Data:
[Start of Attachment]
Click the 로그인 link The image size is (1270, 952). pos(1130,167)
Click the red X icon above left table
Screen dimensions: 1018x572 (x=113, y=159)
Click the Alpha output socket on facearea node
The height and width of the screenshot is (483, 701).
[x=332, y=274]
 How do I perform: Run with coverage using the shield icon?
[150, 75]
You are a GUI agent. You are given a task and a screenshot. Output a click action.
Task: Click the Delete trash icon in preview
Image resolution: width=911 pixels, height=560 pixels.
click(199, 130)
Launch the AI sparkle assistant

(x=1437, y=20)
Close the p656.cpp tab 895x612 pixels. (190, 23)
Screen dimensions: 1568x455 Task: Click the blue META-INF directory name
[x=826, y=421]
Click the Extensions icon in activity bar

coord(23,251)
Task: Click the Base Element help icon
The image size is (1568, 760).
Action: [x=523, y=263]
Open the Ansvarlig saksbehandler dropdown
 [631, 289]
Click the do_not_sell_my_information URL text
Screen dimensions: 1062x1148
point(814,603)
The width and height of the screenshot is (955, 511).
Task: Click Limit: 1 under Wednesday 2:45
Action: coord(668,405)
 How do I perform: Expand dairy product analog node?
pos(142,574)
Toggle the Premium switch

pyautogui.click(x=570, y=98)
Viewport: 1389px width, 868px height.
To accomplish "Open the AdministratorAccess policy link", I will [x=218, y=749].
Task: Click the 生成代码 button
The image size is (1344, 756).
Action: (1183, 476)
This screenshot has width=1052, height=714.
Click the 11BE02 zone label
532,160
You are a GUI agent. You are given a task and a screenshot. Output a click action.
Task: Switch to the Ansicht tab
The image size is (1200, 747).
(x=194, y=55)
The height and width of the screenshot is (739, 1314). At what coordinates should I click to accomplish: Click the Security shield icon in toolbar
[End of Attachment]
What you should do: Please return the records above exactly as they are written.

Task solution:
Click the 로그인 link The image size is (1270, 952). pos(1130,167)
Click the red X icon above left table
Screen dimensions: 1018x572 (x=113, y=159)
Click the Alpha output socket on facearea node
The height and width of the screenshot is (483, 701).
[x=332, y=274]
 How do I perform: Run with coverage using the shield icon?
[150, 75]
You are a GUI agent. You are given a task and a screenshot. Output a click action.
Task: Click the Delete trash icon in preview
Image resolution: width=911 pixels, height=560 pixels.
click(199, 130)
Launch the AI sparkle assistant

(x=1437, y=20)
Close the p656.cpp tab 895x612 pixels. (190, 23)
Screen dimensions: 1568x455 Task: Click the blue META-INF directory name
[x=826, y=421]
Click the Extensions icon in activity bar

coord(23,251)
Task: Click the Base Element help icon
The image size is (1568, 760).
Action: [x=523, y=263]
Open the Ansvarlig saksbehandler dropdown
 [631, 289]
Click the do_not_sell_my_information URL text
Screen dimensions: 1062x1148
point(814,603)
The width and height of the screenshot is (955, 511).
Task: Click Limit: 1 under Wednesday 2:45
Action: coord(668,405)
 How do I perform: Expand dairy product analog node?
pos(142,574)
Toggle the Premium switch

pyautogui.click(x=570, y=98)
Viewport: 1389px width, 868px height.
To accomplish "Open the AdministratorAccess policy link", I will [x=218, y=749].
Task: Click the 生成代码 button
The image size is (1344, 756).
Action: (1183, 476)
This screenshot has width=1052, height=714.
Click the 11BE02 zone label
532,160
You are a GUI agent. You are given a task and a screenshot. Output a click action.
Task: Switch to the Ansicht tab
The image size is (1200, 747).
(x=194, y=55)
The height and width of the screenshot is (739, 1314). At what coordinates should I click to accomplish: Click the Security shield icon in toolbar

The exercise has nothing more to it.